GULLIVER MICKEY enthralls his young nephews with the story of his adventures among the tiny people of a faraway land.

With a nod of acknowledgement to Jonathan Swift, this is a well-made little black & white film featuring very fine animation of the miniature world Mickey discovers. Sleepy Pluto makes a tiny cameo appearance. Walt Disney gave the Mouse his squeaky voice.

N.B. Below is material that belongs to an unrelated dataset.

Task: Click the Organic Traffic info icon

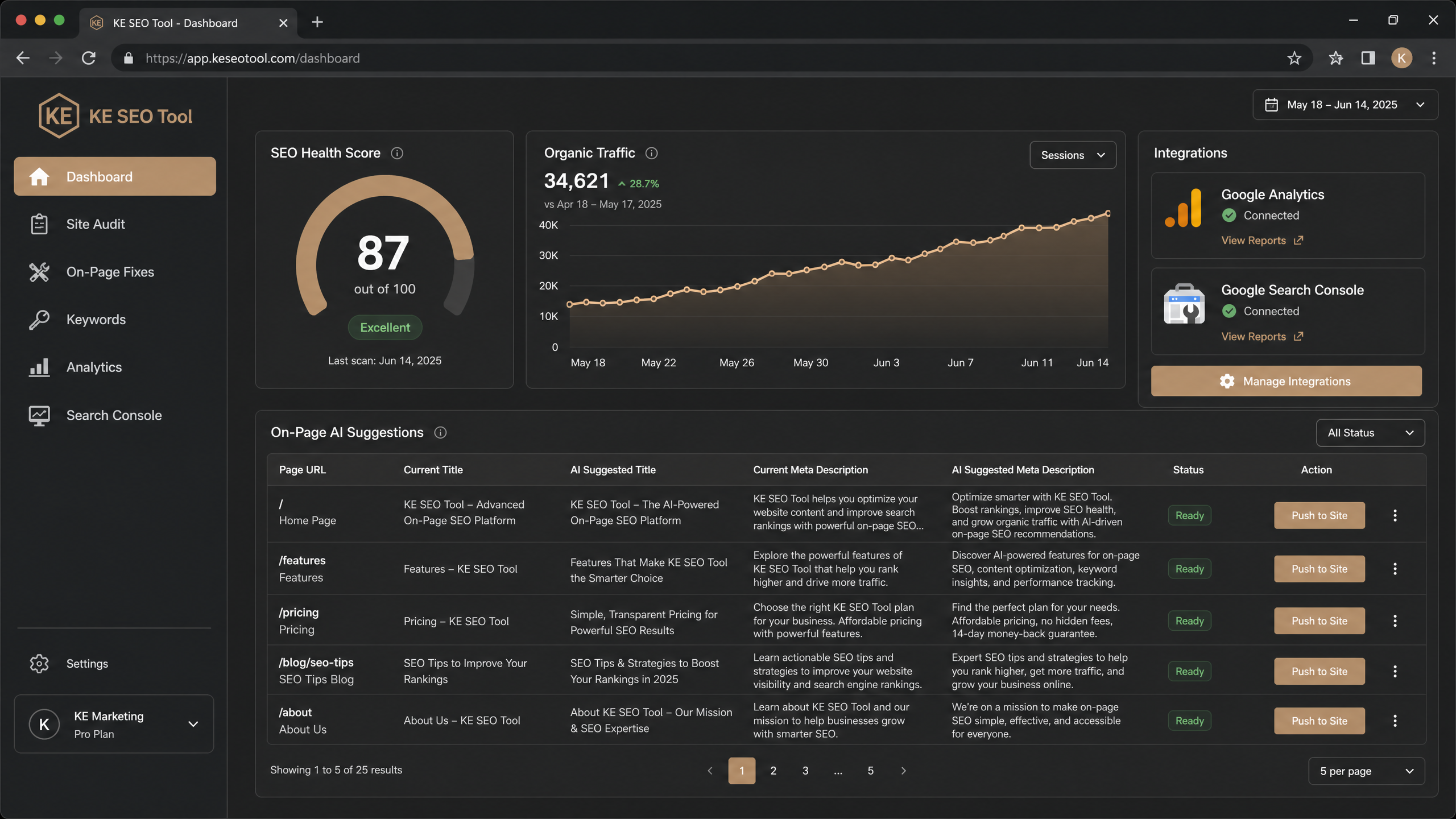Action: 652,153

Walt Disney (1901-1966) was always intrigued by pictures & drawings. As a lad in Marceline, Missouri, he sketched farm animals on scraps of paper; later, as an ambulance driver in France during the First World War, he drew comic figures on the sides of his vehicle. Back in Kansas City, along with artist Ub Iwerks, Walt developed a primitive animation studio that provided animated commercials and tiny cartoons for the local movie theaters. Always the innovator, his ALICE IN CARTOONLAND series broke ground in placing a live figure in a cartoon universe. Business reversals sent Disney & Iwerks to Hollywood in 1923, where Walt's older brother Roy became his lifelong business manager & counselor. When a mildly successful series with Oswald The Lucky Rabbit was snatched away by the distributor, the character of Mickey Mouse sprung into Walt's imagination, ensuring Disney's immortality. The happy arrival of sound technology made Mickey's screen debut, STEAMBOAT WILLIE (1928), a tremendous audience success with its use of synchronized music. The SILLY SYMPHONIES soon appeared, and Walt's growing crew of marvelously talented animators were quickly conquering new territory with full color, illusions of depth and radical advancements in personality development, an arena in which Walt's genius was unbeatable. Mickey's feisty, naughty behavior had captured millions of fans, but he was soon to be joined by other animated companions: temperamental Donald Duck, intellectually-challenged Goofy and energetic Pluto. All this was in preparation for Walt's grandest dream - feature length animated films. Against a blizzard of doomsayers, Walt persevered and over the next decades delighted children of all ages with the adventures of Snow White, Pinocchio, Dumbo, Bambi & Peter Pan. Walt never forgot that his fortunes were all started by a mouse, or that childlike simplicity of message and lots of hard work always pay off.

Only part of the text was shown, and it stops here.